Jacques Barraband (1767-1809)
La Pie de Paradis, vue par devant no 20
De L’Imprimerie des Langlois
Engraving with original hand color 
Paper size: 21 x 29 inches
Framed: 32 x 42 1/2 inches
Lower left: Barraband pinx
Lower right: Peree sculp
$12,000
  
Jacques Barraband's watercolors and engravings of birds are masterpieces of French ornithological illustration.  Most of his stunning portraits were done for the distinguished ornithologist Francois Levaillant, who commissioned the artist to illustrate his landmark works on African ornithology, including the lavish and striking Histoire Naturelle des Perroquets.  Images of African birds were popular in early 19th-century France both for their exoticism and for the interest in Africa that Napoleon's campaigns were generating.  The collaboration of Levaillant and Barraband represented a departure from previous ornithological texts in its emphasis on beauty and luxury, with sumptuously colored and flawlessly rendered birds. 

The project was a massive undertaking, which required over 300 finished watercolors.

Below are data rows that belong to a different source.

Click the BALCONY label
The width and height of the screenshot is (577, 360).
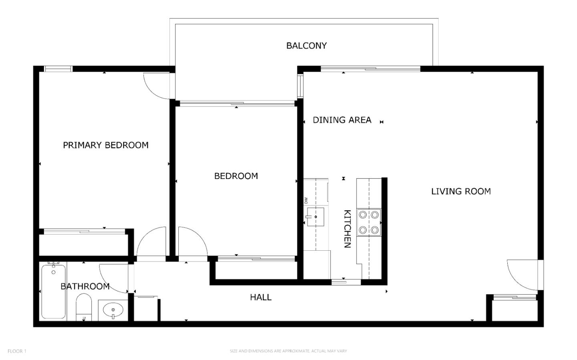(x=306, y=46)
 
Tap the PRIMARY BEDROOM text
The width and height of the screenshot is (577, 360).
(x=106, y=145)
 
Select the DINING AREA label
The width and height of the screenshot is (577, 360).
(x=342, y=120)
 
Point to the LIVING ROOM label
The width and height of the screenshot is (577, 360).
(x=461, y=191)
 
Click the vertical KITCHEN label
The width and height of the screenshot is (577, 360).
(x=347, y=229)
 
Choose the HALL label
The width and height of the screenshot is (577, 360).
(x=260, y=297)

Apart from their undoubted beauty, they display a scientific accuracy that few ornithological artists have matched since.  Still, the meticulous hand-colored engravings in Levaillant's publications could not match the delicate modulations of tone and color, the fine lines and perfect draftsmanship of Barraband's original watercolors, which are exceptional in their richness and tonal variation.  Each feather is described by dozens of parallel lines, providing remarkable detail and naturalistically textured color. 

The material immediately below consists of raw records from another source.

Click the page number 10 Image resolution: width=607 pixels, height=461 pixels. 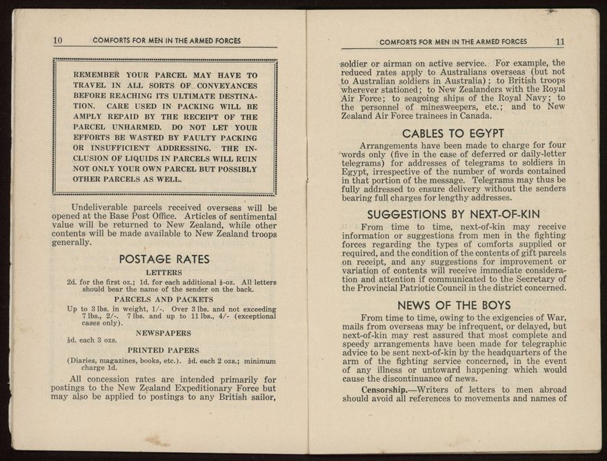[59, 41]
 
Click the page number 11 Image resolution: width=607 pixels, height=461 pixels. [559, 41]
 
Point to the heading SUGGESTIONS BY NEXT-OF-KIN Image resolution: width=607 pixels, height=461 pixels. [453, 214]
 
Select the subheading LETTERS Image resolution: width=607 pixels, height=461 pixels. [164, 273]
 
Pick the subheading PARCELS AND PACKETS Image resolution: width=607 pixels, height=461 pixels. [164, 300]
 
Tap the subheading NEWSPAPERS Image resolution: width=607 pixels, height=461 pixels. [164, 332]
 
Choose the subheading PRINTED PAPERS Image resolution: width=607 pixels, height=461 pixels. [164, 350]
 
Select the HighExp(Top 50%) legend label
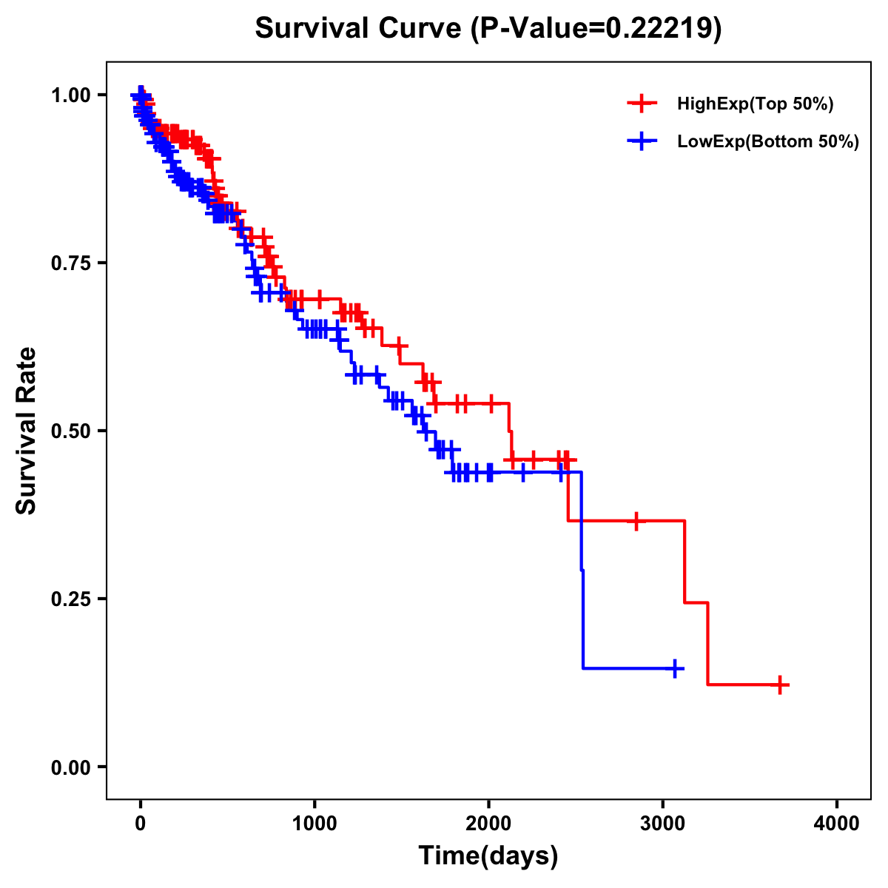755,104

The key to Barraband's renown was his success as an illustrator of luxurious bird books.  In addition to illustrating Francois Levaillant’s Histoire naturelle des perroquets (1801-05), Barraband also executed the original watercolors for the ornithologist’s Histoire naturelle des oiseaux de paradis (Birds of Paradise, 1801-06). 

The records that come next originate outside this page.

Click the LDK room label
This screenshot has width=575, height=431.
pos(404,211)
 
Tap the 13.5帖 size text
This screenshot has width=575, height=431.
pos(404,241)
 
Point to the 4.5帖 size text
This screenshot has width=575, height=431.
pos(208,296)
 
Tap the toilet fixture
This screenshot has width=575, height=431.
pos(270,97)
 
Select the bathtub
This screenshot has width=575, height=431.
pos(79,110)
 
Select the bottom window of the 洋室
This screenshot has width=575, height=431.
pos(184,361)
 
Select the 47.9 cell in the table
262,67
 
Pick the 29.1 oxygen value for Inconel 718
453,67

Barraband had studied under Joseph Malaine and afterwards worked as a draftsman in the Gobelin tapestry works.  He painted porcelains that were exhibited at the Paris Salons from 1798 through 1806, and records at Sevres show that he supplied drawings to the factory there in 1806.  He also decorated the dining-room in Napoleon's chateau at St. Cloud., but his work for Francois Levaillant was without doubt the climax of his career.  His drawings for Levaillant's splendid works placed him at the forefront of French ornithological artists at the beginning of the 19th century.